The UNCRC, although ratified by the State, had not been implemented by an Act of the Oireachtas and therefore did not form part of the domestic law of the State pursuant to Article 29.6 of the Constitution. That conclusion was reinforced by Article 42A of the Constitution. It required that laws be enacted in respect of a number of decisions to provide that the best interests of the child should be “the paramount consideration” when making them, but the decisions listed did not include the deportation of a child. In making a deportation order, the Minister had, however, to have regard pursuant to s. 3(6) to a number of factors (in particular the family circumstances) which related to the child’s welfare or best interests and, in reaching his decision, to take them into account.

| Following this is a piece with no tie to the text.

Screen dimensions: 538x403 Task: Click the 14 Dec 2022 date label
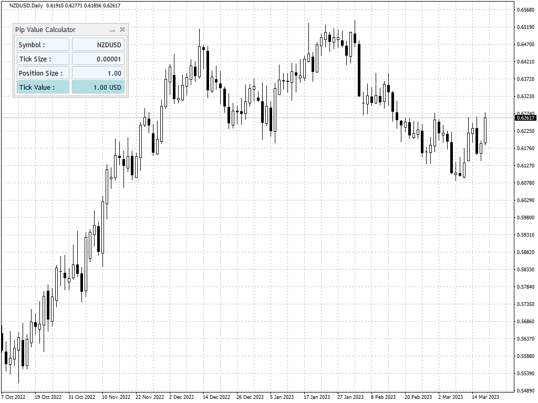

The Charter of Fundamental Rights had no applicability to the making of deportation orders either.
Thirdly, it upheld the High Court’s finding that the Minister’s conclusion that the alleged interference with the right to private life under Article 8 did not have consequences of such gravity potentially to engage its operation was reasonable on the facts before him.
The Court of Appeal accordingly dismissed the appellants’ appeal.